Task objective: Extend the passage on the pressure to reach life milestones by a certain age, continuing from its final sentence.

Passage to read:
● ● ●

What are you supposed to have achieved by age 25? By 28? By 30?
The answer, of course, is "anything you damn well please." But we know it's not so simple. Whether it's feeling guilty for still living with roommates or fearing that the number of eligible spouses is dwindling, the passing of each year brings the weight of expectations we can't untangle from reality.
Our culture isn't helping. We live in the era of the wunderkind, where media outlets constantly praise our youngest overachievers. In 2014 alone, 18-year-old Saira Blair became the youngest elected state legislator in the nation, 17-year-old Malala Yousafzai won the Nobel Peace Prize and 24-year-old Snapchat CEO Evan Spiegel's app was valued at $10 billion, according to Time.
It doesn't help that the most enviable industries in today's economy, namely technology, are ones ruled by young people, and the Internet feeds on success stories of dorm room entrepreneurs and "30 Under 30" awardees.

● ● ●

Items:
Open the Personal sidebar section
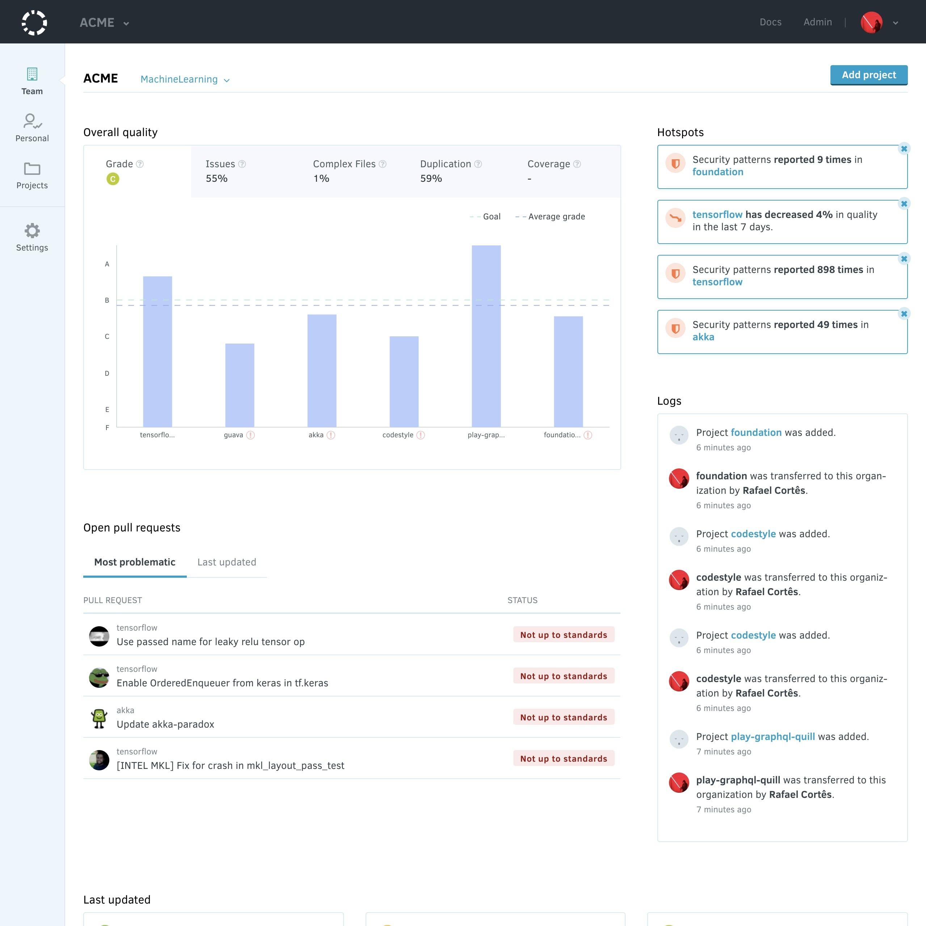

● ● ●

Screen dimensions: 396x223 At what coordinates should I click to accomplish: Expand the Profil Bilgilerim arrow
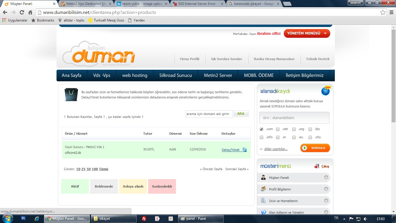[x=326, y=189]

● ● ●

Response to this exercise:
All of which makes us feel lazy and depressed every time we hear about yet another young genius. To understand the extent of our neuroses, Mic asked millennials about their age-related concerns. Turns out, the anxieties we feel about growing up are far more common than we could expect — meaning it's about time we cut ourselves some slack.
"I feel so much farther behind in my career compared to everyone else."
The anxieties: "It may sound stupid, but when I was a teenager, I used to envision myself being the '30 under 30' of something. That's apparently not going to be me," Leslie, 25, told Mic.
"I don't know who my peers are because people my age either seem to have established careers or parental support, whereas I feel like I'm clawing tooth and nail without either and getting nowhere," Cody, 27, said.
The reality: The fact that Mark Zuckerberg was a teenager when he cofounded Facebook or that Lena Dunham has her own show at 28 can give us damaging illusions. But success doesn't need to come in the span of a few years. For one, most CEOs aren't as young as they seem. "High-growth start-ups are almost twice as likely to be launched by people over 55 as by people 20 to 34," Time's Roya Wolverson reported.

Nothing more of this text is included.